Tidak perlu takut apalagi malu dalam melakukan kesalahan. Hanya dalam dan melalui ‘kesalahan’, kita bisa mengevaluasi perkembangan pengetahuan kita. Kesalahan menjadi semacam ‘alat bantu’ untuk meningkatkan kompetensi berpikir dan bertindak.

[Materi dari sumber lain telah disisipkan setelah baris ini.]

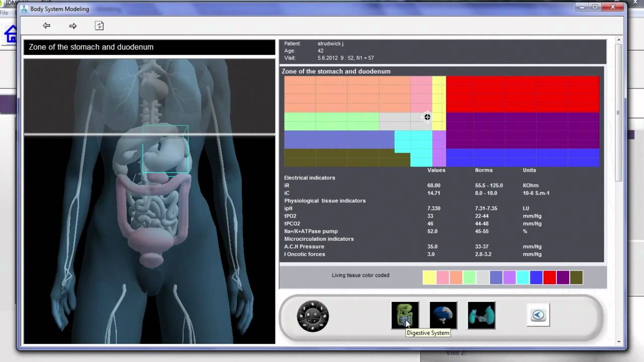This screenshot has height=362, width=644.
Task: Open the Digestive System model
Action: pyautogui.click(x=405, y=315)

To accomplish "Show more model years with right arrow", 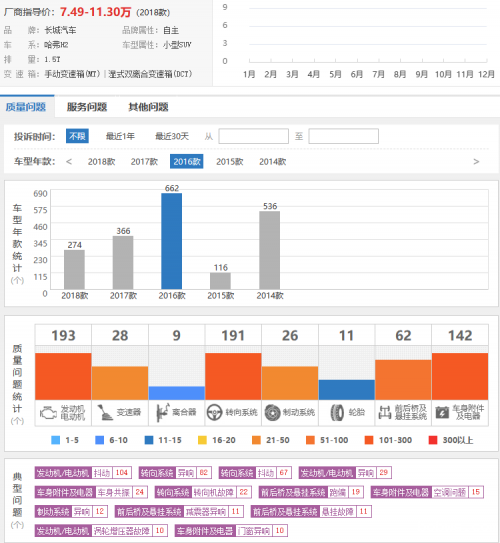I will click(476, 161).
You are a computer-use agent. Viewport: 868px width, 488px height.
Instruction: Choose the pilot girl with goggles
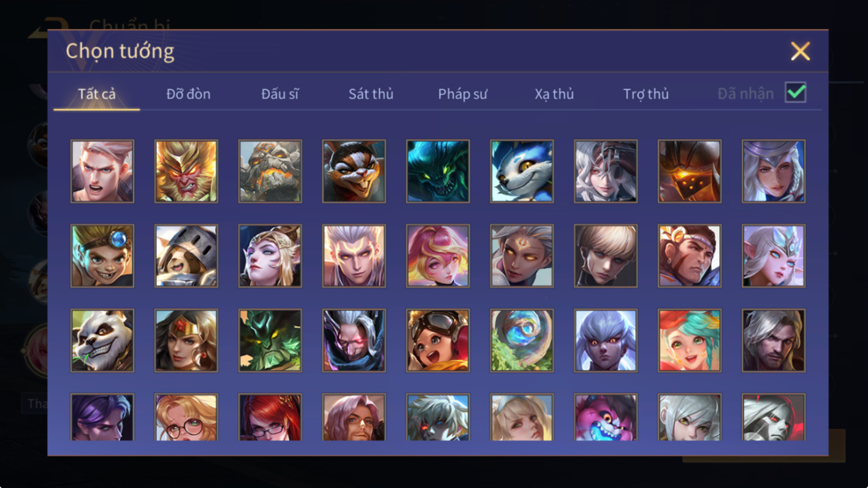[438, 341]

Berdiskusi atau berdebat tentang ‘bidang’ yang tidak kita kuasai, tentu bukan hal tabu. Jika analisis atau opini kita tentang sebuah ‘isu’ yang asing dengan basic keilmuan kita tidak benar, tentu itu hal yang lumrah. Yang terpenting kita tahu dan sadar bahwa kita ‘telah melakukan kesalahan’. Jika kita sampai pada level kesadaran semacam itu, maka ada hal baru yang kita timba, yaitu belajar dari kesalahan itu. Sikap rendah hati atau ugahari secara intelektual itu sangat berguna bagi kemajuan cara berpikir.
Sudah tidak terhitung pendapat dan perspektif kami tentang berbagai isu yang ditulis dalam ruang media sosial ini mengandung kesalahan elementer setelah mendapat ‘tanggapan balik’ dari warga-net. Pelbagai jenis kesalahan itu tidak membuat pengetahuan saya berkurang, tetapi justru bertambah sebab kesalahan itu ‘bisa diperbaiki’.

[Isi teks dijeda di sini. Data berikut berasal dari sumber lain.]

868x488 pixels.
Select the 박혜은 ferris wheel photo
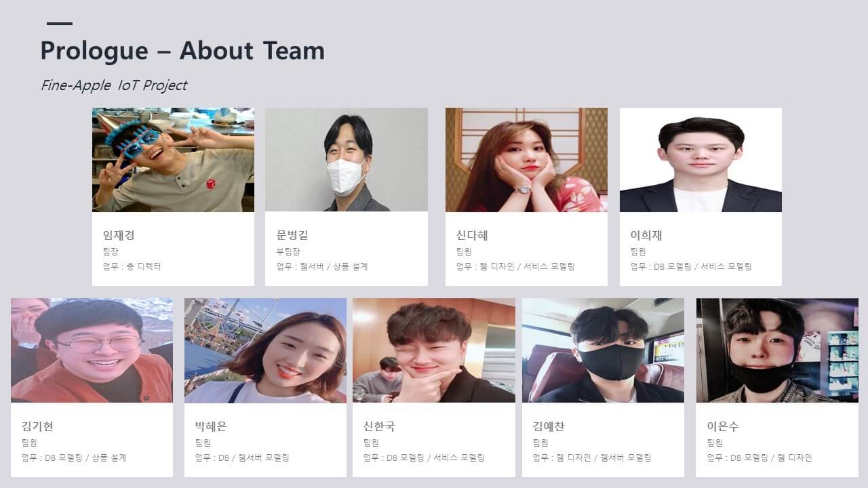[265, 350]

No man is perfect. Tidak ada manusia yang ‘serba tahu’ di dunia ini. Rasionalitas kita agak terbatas untuk memahami secara sempurna semua elemen di muka bumi ini. Kendati terbatas, kita selalu ‘tergerak’ untuk mencari tahu lebih dalam tentang apa yang masih samar dalam pikiran. Risikonya adalah kita pasti ‘tercebur’ dalam kolam kesalahan itu.
Oleh sebab itu, tentu sebuah kekeliruan jika kita ‘mengutuk’ kesalahan demi kesalahan yang dibuat oleh seorang anak atau peserta didik. Pendidikan dan pengasuhan anak, saya kira mesti dijiwai oleh spirit pedagogi berbasis kesalahan itu. Kita mesti bangga ketika anak atau siswa melakukan kesalahan.
Alih-alih ‘memarahi atau mengutuk’ , semestinya, kesalahan menjadi momentum untuk ‘mengarahkan siswa’ dalam menemukan kebenaran. Dengan itu, proses pendidikan kita sebenarnya bukan ‘mentransfer paket kebenaran ilmu’ yang sudah jadi, tetapi membuka ruang dan peluang bagi para siswa untuk bergumul dengan isu atau tema tertentu. Dalam pergumulan itu, kesalahan demi kesalahan pasti terjadi. Tugas guru adalah ‘membantu siswa’ untuk mengoptimalkan kemampuannya dalam menemukan kebenaran di balik kesalahan-kesalahan itu.
Guru coba membantu anak didik untuk berkembang dalam pencarian akan ‘yang benar’. Dalam pencarian itu, tak bisa dielak, para siswa mengalami ‘pengalaman jatuh dan bangun’. Guru mesti hadir dalam momen jatuh (melakukan kesalahan) agar anak didik sadar akan kerapuhan diri dan semakin percaya diri pada kesanggupannya untuk bisa belajar dari kesalahan demi kesalahan dalam hidupnya.
*) Sil Joni merupakan pemerhati masalah sosial dan politik. Saat ini penulis berdomisili di Labuan Bajo, Manggarai Barat, FLores NTT.
Catatan Redaksi: Opini pada kolom ini merupakan pandangan pribadi penulis dan sepenuhnya menjadi tanggungjawab penulis.